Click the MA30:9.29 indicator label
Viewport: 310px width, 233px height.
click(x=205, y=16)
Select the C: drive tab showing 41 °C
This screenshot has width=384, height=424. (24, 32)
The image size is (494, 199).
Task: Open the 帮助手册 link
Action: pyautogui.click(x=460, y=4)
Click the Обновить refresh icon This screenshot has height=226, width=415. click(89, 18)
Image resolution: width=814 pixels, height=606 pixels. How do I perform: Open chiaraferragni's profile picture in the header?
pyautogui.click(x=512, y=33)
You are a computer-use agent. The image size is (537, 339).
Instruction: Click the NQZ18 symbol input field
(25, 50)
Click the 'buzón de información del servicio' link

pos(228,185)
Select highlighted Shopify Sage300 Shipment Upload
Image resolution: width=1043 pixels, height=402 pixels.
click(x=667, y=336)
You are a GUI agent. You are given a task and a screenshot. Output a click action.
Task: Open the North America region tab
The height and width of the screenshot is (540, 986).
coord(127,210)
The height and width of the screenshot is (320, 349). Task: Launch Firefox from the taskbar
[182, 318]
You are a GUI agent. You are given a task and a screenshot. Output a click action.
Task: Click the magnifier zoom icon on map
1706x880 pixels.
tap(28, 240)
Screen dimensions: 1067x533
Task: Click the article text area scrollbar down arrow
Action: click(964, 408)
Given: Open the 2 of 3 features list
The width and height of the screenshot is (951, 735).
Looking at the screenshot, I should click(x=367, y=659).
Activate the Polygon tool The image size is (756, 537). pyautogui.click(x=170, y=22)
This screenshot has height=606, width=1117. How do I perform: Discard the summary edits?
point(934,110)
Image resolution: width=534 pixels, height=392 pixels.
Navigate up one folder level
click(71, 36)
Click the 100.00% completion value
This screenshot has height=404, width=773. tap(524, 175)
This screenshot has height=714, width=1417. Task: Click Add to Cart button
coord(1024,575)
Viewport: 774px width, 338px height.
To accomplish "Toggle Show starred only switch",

◆ Work order: Please show, exactly as written, every line above that contains the word "icon".

◆ Problem solution:
Click the Обновить refresh icon This screenshot has height=226, width=415. click(89, 18)
Task: Click the magnifier zoom icon on map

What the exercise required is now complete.